Both Houses of Parliament on Wednesday remembered the security personnel who were killed while defending the Parliament in the December 13 terror attack in 2001.

Bharatiya Janata Party's Lok Sabha members demanded that Mohammad Afzal Guru, convicted of being the brain behind the attack, be hanged immediately.

The Supreme Court had ordered that Afzal be hanged on October 20, but a mercy petition pending before President APJ Abdul Kalam has delayed the hanging.

12 people, including five Delhi police personnel, were killed in the attack.

"Let us rededicate ourselves once again to protect the unity, integrity and sovereignty of our country," Lok Sabha Speaker Somnath Chatterjee said.

Members observed a minute's silence in memory of the departed. In the Rajya Sabha, Chairman Bhairon Singh Shekhawat praised the security personnel for foiling the attack.

When Deputy Leader of Lok Sabha Vijay Kumar Malhotra raised the Afzal issue, the Speaker asked the BJP members not to disrupt proceedings and said the House deeply mourned the death of those killed in the attack.

The Rajya Sabha was adjourned during Zero Hour amidst uproar as the BJP-Shiv Sena combine demanded Afzal's immediate hanging.

The Shiv Sena-BJP combine's protest led to the house being adjourned till 1400 hours.

The unrelenting opposition members trooped into the well repeatedly shouting slogans "Afzal ko fansi do (hang Afzal) and Sansad par hamla nahin chalega (attack on Parliament will not be tolerated)" which was countered by the Congress, RJD and Left members.

The uproar reached a high decibel when Home Minister Shivraj Patil cited cases like Rajiv Gandhi assassination where clemency petitions were kept pending for years.

His statement that in the last ten years mercy petitions have taken six to seven years before a decision could be taken angered opposition benches, which demanded Afzal's immediate hanging.

When BJP members said the Gen Vaidya murder case was decided very quickly, the home minister retorted citing the decision on mercy plea in the Rajiv Gandhi case.

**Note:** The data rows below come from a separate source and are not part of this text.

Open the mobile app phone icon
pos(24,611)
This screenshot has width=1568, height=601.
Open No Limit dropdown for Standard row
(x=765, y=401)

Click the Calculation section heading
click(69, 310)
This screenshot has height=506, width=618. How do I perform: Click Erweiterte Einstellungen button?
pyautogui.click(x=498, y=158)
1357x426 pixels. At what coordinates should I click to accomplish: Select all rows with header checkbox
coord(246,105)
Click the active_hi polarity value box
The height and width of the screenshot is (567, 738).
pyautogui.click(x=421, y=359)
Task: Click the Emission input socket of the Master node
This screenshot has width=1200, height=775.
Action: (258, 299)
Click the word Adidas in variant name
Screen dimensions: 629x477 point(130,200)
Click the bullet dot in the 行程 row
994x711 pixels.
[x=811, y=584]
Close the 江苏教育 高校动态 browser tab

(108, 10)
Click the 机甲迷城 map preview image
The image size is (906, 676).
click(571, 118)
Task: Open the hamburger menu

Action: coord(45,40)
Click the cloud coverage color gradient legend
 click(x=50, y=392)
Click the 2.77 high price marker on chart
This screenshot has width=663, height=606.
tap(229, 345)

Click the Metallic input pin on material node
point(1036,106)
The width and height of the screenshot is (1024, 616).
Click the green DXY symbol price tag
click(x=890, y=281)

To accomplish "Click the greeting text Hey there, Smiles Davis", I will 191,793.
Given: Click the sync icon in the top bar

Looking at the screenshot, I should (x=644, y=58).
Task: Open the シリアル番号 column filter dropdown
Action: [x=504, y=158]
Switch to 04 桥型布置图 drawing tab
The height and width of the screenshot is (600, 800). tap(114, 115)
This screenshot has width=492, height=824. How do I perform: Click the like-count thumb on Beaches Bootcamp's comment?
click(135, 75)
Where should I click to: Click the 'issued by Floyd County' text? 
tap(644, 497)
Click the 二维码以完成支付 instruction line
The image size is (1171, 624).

Patil's assertion that the law will take its course in the Afzal case did not pacify agitated opposition members who kept shouting slogans at the top of their voice.

Rejecting opposition's contention that the government was not helping families of the martyrs who laid down their lives protecting Parliament House, the home minister said the financial assistance had already been provided.

On the charge of delays in allocation of petrol pumps to families of the bereaved, Patil said while the licensing issue has been sorted out, the problem was with allocation of land and that too would be resolved.

Deputy Chairman R Rahman Khan reminded the government that last year too the issue figured in the House and wanted that it should be done soon.